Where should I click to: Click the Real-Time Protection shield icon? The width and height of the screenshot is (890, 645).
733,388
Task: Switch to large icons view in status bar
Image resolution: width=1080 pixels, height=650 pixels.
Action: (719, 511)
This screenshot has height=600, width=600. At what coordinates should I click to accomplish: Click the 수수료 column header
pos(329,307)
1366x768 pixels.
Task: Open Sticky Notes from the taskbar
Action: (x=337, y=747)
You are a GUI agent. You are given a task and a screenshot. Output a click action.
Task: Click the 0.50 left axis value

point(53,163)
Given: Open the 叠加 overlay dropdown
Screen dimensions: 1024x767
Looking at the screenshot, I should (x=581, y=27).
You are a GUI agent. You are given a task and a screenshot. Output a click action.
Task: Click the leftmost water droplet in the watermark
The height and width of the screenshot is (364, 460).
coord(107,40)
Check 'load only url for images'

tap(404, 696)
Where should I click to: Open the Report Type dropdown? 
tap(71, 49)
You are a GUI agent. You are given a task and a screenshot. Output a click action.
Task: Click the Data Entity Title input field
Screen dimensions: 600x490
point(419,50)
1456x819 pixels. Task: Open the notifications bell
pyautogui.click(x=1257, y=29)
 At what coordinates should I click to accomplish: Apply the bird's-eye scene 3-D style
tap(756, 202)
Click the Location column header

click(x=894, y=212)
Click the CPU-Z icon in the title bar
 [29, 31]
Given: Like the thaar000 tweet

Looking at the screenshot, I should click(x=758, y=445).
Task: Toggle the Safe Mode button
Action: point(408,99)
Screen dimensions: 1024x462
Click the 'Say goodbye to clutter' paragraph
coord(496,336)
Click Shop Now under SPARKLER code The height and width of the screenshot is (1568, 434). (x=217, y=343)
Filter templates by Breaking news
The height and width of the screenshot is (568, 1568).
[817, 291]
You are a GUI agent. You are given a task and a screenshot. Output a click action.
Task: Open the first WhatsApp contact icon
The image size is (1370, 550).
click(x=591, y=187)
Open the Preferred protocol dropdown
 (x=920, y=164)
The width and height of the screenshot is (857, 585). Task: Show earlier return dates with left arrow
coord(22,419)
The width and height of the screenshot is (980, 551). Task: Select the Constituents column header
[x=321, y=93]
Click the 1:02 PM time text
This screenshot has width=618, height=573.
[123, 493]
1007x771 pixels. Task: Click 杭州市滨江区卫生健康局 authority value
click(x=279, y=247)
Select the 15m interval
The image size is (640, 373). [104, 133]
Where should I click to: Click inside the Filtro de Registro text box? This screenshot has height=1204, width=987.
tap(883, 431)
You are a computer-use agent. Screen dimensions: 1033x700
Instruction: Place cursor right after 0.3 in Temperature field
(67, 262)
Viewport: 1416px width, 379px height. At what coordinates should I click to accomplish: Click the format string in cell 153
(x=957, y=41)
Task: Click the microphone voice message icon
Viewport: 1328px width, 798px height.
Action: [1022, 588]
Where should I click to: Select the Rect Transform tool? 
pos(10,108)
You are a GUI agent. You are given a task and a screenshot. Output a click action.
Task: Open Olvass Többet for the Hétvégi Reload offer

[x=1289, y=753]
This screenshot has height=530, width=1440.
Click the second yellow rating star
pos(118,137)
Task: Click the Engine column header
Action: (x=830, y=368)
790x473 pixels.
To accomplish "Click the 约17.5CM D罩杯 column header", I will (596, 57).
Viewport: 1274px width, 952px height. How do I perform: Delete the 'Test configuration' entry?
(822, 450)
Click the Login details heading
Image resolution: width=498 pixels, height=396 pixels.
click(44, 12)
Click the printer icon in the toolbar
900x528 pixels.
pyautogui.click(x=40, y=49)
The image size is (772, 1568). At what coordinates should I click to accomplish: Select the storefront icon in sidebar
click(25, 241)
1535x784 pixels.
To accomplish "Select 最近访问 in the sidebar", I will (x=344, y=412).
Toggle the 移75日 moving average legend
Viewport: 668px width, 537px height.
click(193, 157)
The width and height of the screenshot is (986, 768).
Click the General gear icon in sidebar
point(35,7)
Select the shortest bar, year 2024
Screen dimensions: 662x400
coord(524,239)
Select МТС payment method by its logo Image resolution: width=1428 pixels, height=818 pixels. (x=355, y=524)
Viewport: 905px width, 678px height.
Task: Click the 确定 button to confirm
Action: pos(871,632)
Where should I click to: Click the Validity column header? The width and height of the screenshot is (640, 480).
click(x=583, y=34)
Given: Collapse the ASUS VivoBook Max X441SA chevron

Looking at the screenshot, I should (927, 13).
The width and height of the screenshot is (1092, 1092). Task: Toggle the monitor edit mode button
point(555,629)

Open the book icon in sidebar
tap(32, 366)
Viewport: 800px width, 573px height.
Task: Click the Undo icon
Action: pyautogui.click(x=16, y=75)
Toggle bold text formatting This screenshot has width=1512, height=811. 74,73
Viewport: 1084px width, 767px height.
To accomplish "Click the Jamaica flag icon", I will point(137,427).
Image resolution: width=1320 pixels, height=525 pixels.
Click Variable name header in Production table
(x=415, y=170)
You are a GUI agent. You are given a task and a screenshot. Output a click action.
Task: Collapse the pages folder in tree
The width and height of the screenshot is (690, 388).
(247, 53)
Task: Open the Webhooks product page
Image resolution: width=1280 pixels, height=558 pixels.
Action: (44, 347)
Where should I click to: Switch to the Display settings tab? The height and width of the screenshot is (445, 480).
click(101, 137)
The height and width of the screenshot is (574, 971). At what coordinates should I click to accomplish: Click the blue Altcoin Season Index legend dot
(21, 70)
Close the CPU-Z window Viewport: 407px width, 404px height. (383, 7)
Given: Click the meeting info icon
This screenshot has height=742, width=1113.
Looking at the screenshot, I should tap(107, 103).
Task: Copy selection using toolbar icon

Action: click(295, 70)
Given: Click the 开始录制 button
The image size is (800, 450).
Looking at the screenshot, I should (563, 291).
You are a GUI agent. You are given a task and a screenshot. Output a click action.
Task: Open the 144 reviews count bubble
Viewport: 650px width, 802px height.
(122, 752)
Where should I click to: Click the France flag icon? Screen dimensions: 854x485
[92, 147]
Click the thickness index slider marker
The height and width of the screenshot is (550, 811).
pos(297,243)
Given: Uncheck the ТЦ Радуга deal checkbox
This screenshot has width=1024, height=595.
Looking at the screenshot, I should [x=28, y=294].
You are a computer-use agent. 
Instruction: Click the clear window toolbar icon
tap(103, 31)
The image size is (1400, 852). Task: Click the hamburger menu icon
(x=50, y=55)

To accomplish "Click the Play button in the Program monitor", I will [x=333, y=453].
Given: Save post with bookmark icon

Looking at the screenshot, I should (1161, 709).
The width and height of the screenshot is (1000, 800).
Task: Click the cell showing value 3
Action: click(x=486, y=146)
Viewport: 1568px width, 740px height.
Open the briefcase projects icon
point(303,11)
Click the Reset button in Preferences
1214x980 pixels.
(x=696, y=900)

········

* About this exercise *
All lines in the listing above should be written out again exactly.

* Task solution *
Where should I click to: Click the Real-Time Protection shield icon? The width and height of the screenshot is (890, 645).
733,388
Task: Switch to large icons view in status bar
Image resolution: width=1080 pixels, height=650 pixels.
Action: (719, 511)
This screenshot has height=600, width=600. At what coordinates should I click to accomplish: Click the 수수료 column header
pos(329,307)
1366x768 pixels.
Task: Open Sticky Notes from the taskbar
Action: (x=337, y=747)
You are a GUI agent. You are given a task and a screenshot. Output a click action.
Task: Click the 0.50 left axis value

point(53,163)
Given: Open the 叠加 overlay dropdown
Screen dimensions: 1024x767
Looking at the screenshot, I should (x=581, y=27).
You are a GUI agent. You are given a task and a screenshot. Output a click action.
Task: Click the leftmost water droplet in the watermark
The height and width of the screenshot is (364, 460).
coord(107,40)
Check 'load only url for images'

tap(404, 696)
Where should I click to: Open the Report Type dropdown? 
tap(71, 49)
You are a GUI agent. You are given a task and a screenshot. Output a click action.
Task: Click the Data Entity Title input field
Screen dimensions: 600x490
point(419,50)
1456x819 pixels. Task: Open the notifications bell
pyautogui.click(x=1257, y=29)
 At what coordinates should I click to accomplish: Apply the bird's-eye scene 3-D style
tap(756, 202)
Click the Location column header

click(x=894, y=212)
Click the CPU-Z icon in the title bar
 [29, 31]
Given: Like the thaar000 tweet

Looking at the screenshot, I should click(x=758, y=445).
Task: Toggle the Safe Mode button
Action: point(408,99)
Screen dimensions: 1024x462
Click the 'Say goodbye to clutter' paragraph
coord(496,336)
Click Shop Now under SPARKLER code The height and width of the screenshot is (1568, 434). (x=217, y=343)
Filter templates by Breaking news
The height and width of the screenshot is (568, 1568).
[817, 291]
You are a GUI agent. You are given a task and a screenshot. Output a click action.
Task: Open the first WhatsApp contact icon
The image size is (1370, 550).
click(x=591, y=187)
Open the Preferred protocol dropdown
 (x=920, y=164)
The width and height of the screenshot is (857, 585). Task: Show earlier return dates with left arrow
coord(22,419)
The width and height of the screenshot is (980, 551). Task: Select the Constituents column header
[x=321, y=93]
Click the 1:02 PM time text
This screenshot has width=618, height=573.
[123, 493]
1007x771 pixels. Task: Click 杭州市滨江区卫生健康局 authority value
click(x=279, y=247)
Select the 15m interval
The image size is (640, 373). [104, 133]
Where should I click to: Click inside the Filtro de Registro text box? This screenshot has height=1204, width=987.
tap(883, 431)
You are a computer-use agent. Screen dimensions: 1033x700
Instruction: Place cursor right after 0.3 in Temperature field
(67, 262)
Viewport: 1416px width, 379px height. At what coordinates should I click to accomplish: Click the format string in cell 153
(x=957, y=41)
Task: Click the microphone voice message icon
Viewport: 1328px width, 798px height.
Action: [1022, 588]
Where should I click to: Select the Rect Transform tool? 
pos(10,108)
You are a GUI agent. You are given a task and a screenshot. Output a click action.
Task: Open Olvass Többet for the Hétvégi Reload offer

[x=1289, y=753]
This screenshot has height=530, width=1440.
Click the second yellow rating star
pos(118,137)
Task: Click the Engine column header
Action: (x=830, y=368)
790x473 pixels.
To accomplish "Click the 约17.5CM D罩杯 column header", I will (596, 57).
Viewport: 1274px width, 952px height. How do I perform: Delete the 'Test configuration' entry?
(822, 450)
Click the Login details heading
Image resolution: width=498 pixels, height=396 pixels.
click(44, 12)
Click the printer icon in the toolbar
900x528 pixels.
pyautogui.click(x=40, y=49)
The image size is (772, 1568). At what coordinates should I click to accomplish: Select the storefront icon in sidebar
click(25, 241)
1535x784 pixels.
To accomplish "Select 最近访问 in the sidebar", I will (x=344, y=412).
Toggle the 移75日 moving average legend
Viewport: 668px width, 537px height.
click(193, 157)
The width and height of the screenshot is (986, 768).
Click the General gear icon in sidebar
point(35,7)
Select the shortest bar, year 2024
Screen dimensions: 662x400
coord(524,239)
Select МТС payment method by its logo Image resolution: width=1428 pixels, height=818 pixels. (x=355, y=524)
Viewport: 905px width, 678px height.
Task: Click the 确定 button to confirm
Action: pos(871,632)
Where should I click to: Click the Validity column header? The width and height of the screenshot is (640, 480).
click(x=583, y=34)
Given: Collapse the ASUS VivoBook Max X441SA chevron

Looking at the screenshot, I should (927, 13).
The width and height of the screenshot is (1092, 1092). Task: Toggle the monitor edit mode button
point(555,629)

Open the book icon in sidebar
tap(32, 366)
Viewport: 800px width, 573px height.
Task: Click the Undo icon
Action: pyautogui.click(x=16, y=75)
Toggle bold text formatting This screenshot has width=1512, height=811. 74,73
Viewport: 1084px width, 767px height.
To accomplish "Click the Jamaica flag icon", I will point(137,427).
Image resolution: width=1320 pixels, height=525 pixels.
Click Variable name header in Production table
(x=415, y=170)
You are a GUI agent. You are given a task and a screenshot. Output a click action.
Task: Collapse the pages folder in tree
The width and height of the screenshot is (690, 388).
(247, 53)
Task: Open the Webhooks product page
Image resolution: width=1280 pixels, height=558 pixels.
Action: (44, 347)
Where should I click to: Switch to the Display settings tab? The height and width of the screenshot is (445, 480).
click(101, 137)
The height and width of the screenshot is (574, 971). At what coordinates should I click to accomplish: Click the blue Altcoin Season Index legend dot
(21, 70)
Close the CPU-Z window Viewport: 407px width, 404px height. (383, 7)
Given: Click the meeting info icon
This screenshot has height=742, width=1113.
Looking at the screenshot, I should tap(107, 103).
Task: Copy selection using toolbar icon

Action: click(295, 70)
Given: Click the 开始录制 button
The image size is (800, 450).
Looking at the screenshot, I should (563, 291).
You are a GUI agent. You are given a task and a screenshot. Output a click action.
Task: Open the 144 reviews count bubble
Viewport: 650px width, 802px height.
(122, 752)
Where should I click to: Click the France flag icon? Screen dimensions: 854x485
[92, 147]
Click the thickness index slider marker
The height and width of the screenshot is (550, 811).
pos(297,243)
Given: Uncheck the ТЦ Радуга deal checkbox
This screenshot has width=1024, height=595.
Looking at the screenshot, I should [x=28, y=294].
You are a computer-use agent. 
Instruction: Click the clear window toolbar icon
tap(103, 31)
The image size is (1400, 852). Task: Click the hamburger menu icon
(x=50, y=55)

To accomplish "Click the Play button in the Program monitor", I will [x=333, y=453].
Given: Save post with bookmark icon

Looking at the screenshot, I should (1161, 709).
The width and height of the screenshot is (1000, 800).
Task: Click the cell showing value 3
Action: click(x=486, y=146)
Viewport: 1568px width, 740px height.
Open the briefcase projects icon
point(303,11)
Click the Reset button in Preferences
1214x980 pixels.
(x=696, y=900)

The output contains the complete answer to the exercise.